Most students do two laboratory rotations (one in the summer before the first year of medical school, and one in the summer between the first and second year of medical school). Laboratory rotations are critical in the selection of the final lab for the Ph.D. work.
How do students prepare for returning to medical school after finishing their Ph.D. training?
Although the transition from Ph.D. training to third year of medical school can seem daunting, all of our students make a smooth and successful transition. To facilitate that transition, we provide an Ungraded Transitional Clerkship that is taken by all returning students. The course provides instruction in history-taking and physical exam skills and places students in inpatient and outpatient settings where clinical evaluation and diagnostic skills can be utilized in real-world situations. 

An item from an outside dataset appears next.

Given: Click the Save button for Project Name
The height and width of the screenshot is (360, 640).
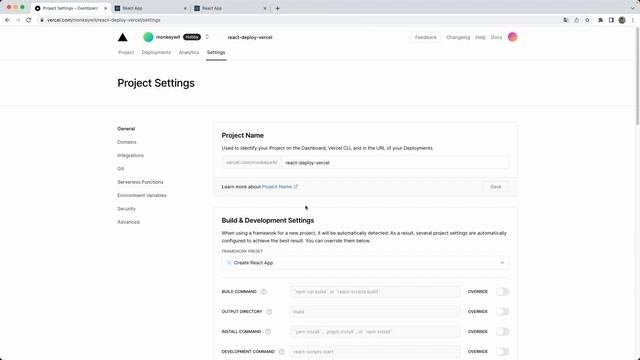Looking at the screenshot, I should pyautogui.click(x=496, y=187).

How do SLU students do on the residency match?
There are no longer national statistics kept on the match program that indicate what percentage of students match to their top choices. However, when the residency matching program did provide this data, it indicated that over 90% of our students matched to their top three choices. Our students match in the most competitive medical specialties and residency training programs in the country. For a list of specialties and training programs of our students, click the "M.D./Ph.D. Alumni" tab. 
What is the influence of the Jesuit tradition on the medical school?
The Jesuit tradition sees the patient as a complete human being, rather than a disease process and the role of the physician an altruistic healer, who considers such factors at the patient’s work, family and spirituality when providing care. Our curriculum has included such required courses as Health Care Ethics and Communication skills for over 20 years. However, this humanistic approach to patient care is now taught by all medical schools. Therefore, the Jesuit influence is a tradition of leadership in this kind of medical education.